The Federal Trade Commission has given its approval for Tesla Motors’ acquisition of the SolarCity power panel company, saying that the combination would create no antitrust concerns.
The go-ahead removes another hurdle to the $2.6 billion all-stock deal, which was proposed in June. Billionaire entrepreneur Elon Musk is the largest investor in both companies. He’s the CEO of Tesla, and the chairman of SolarCity.
Musk argues that the deal will create a consumer-friendly, one-stop energy shop for electric cars, solar panels and battery storage systems.
The next hurdle is a vote by the disinterested shareholders of the two companies, which will exclude the shares held by Musk and other executives.
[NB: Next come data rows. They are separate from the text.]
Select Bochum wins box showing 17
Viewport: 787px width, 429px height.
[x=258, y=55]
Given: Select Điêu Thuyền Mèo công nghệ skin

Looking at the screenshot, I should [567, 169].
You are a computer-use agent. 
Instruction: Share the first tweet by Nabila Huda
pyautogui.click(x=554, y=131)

That vote is expected to clear the way for the merger to take effect later this year.
Both Tesla and SolarCity have big initiatives they’re planning to roll out in the months ahead: Musk recently said Tesla’s “master plan” includes the introduction of an electric-powered Semi truck and a mass-transit vehicle, as well as the start of production for the $35,000-base-price Model 3 sedan.
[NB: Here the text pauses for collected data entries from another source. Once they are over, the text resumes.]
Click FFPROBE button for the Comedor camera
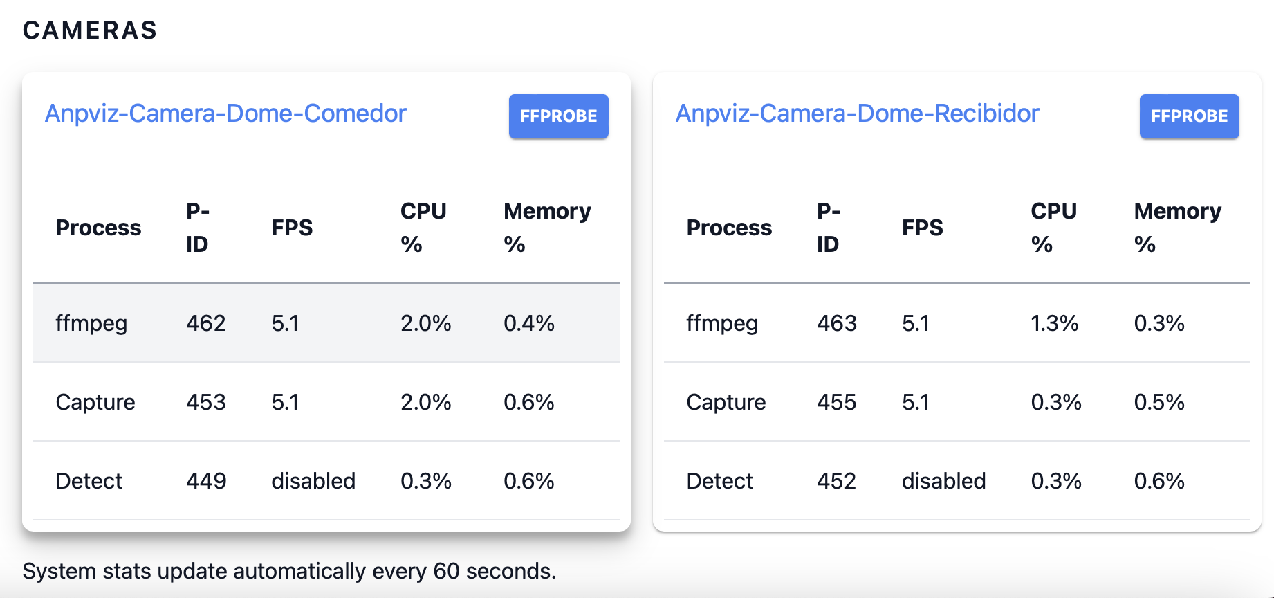1274x598 pixels. [x=558, y=116]
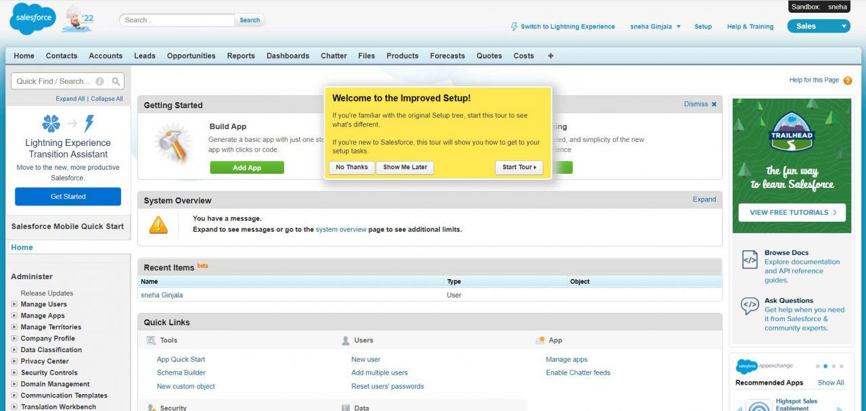The width and height of the screenshot is (866, 411).
Task: Click the plus icon to add a tab
Action: pyautogui.click(x=550, y=56)
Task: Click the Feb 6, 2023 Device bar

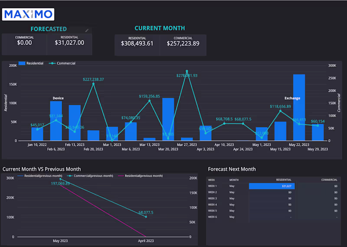Action: (56, 121)
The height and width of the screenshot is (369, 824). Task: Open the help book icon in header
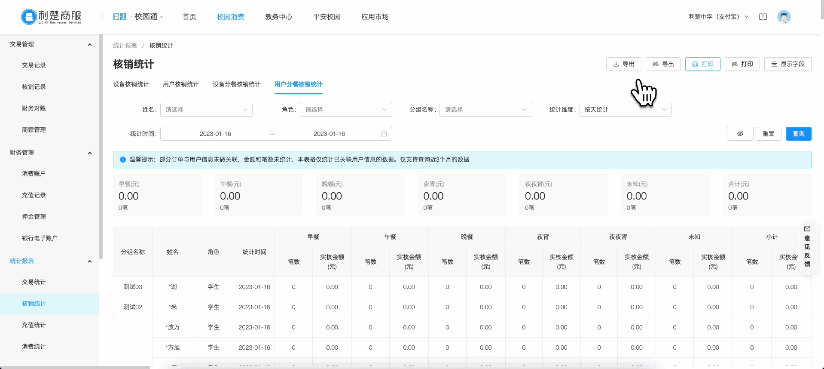tap(763, 17)
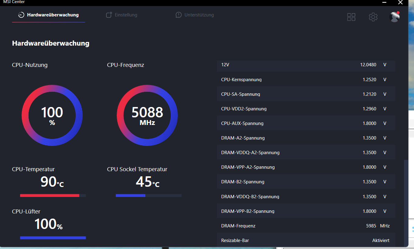This screenshot has width=414, height=249.
Task: Click the CPU-Nutzung circular gauge
Action: point(52,116)
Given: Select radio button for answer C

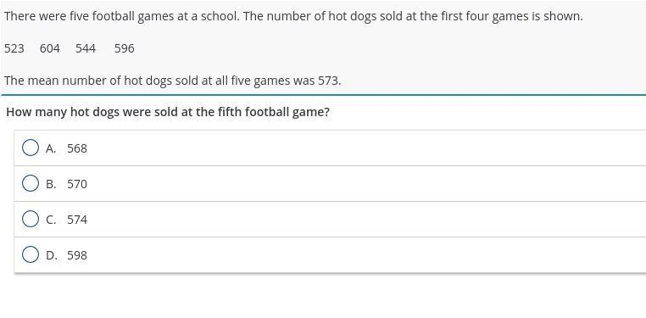Looking at the screenshot, I should coord(31,219).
Just this week, Tesla said it was beefing up the battery pack on its Model S P100D sedan to a capacity of 100 kilowatt-hours. That boost increases the range from 270 miles for the P90D to 315 miles, based on the EPA cycle. In Ludicrous mode, the Model S P100D goes from zero to 60 mph in 2.5 seconds, which Tesla said makes it the “quickest production car in the world” available today.
Meanwhle, SolarCity plans to offer integrated power-generating roofs in addition to the solar-power panels it has been installing on existing structures.
Neither company has yet become fully profitable, and the share prices for both companies trended downward in today’s trading. This week, Musk and other SolarCity executives reported that they purchased tens of millions of dollars worth of bonds issued by the company – a move that CNBC said stirred concerns among some industry observers.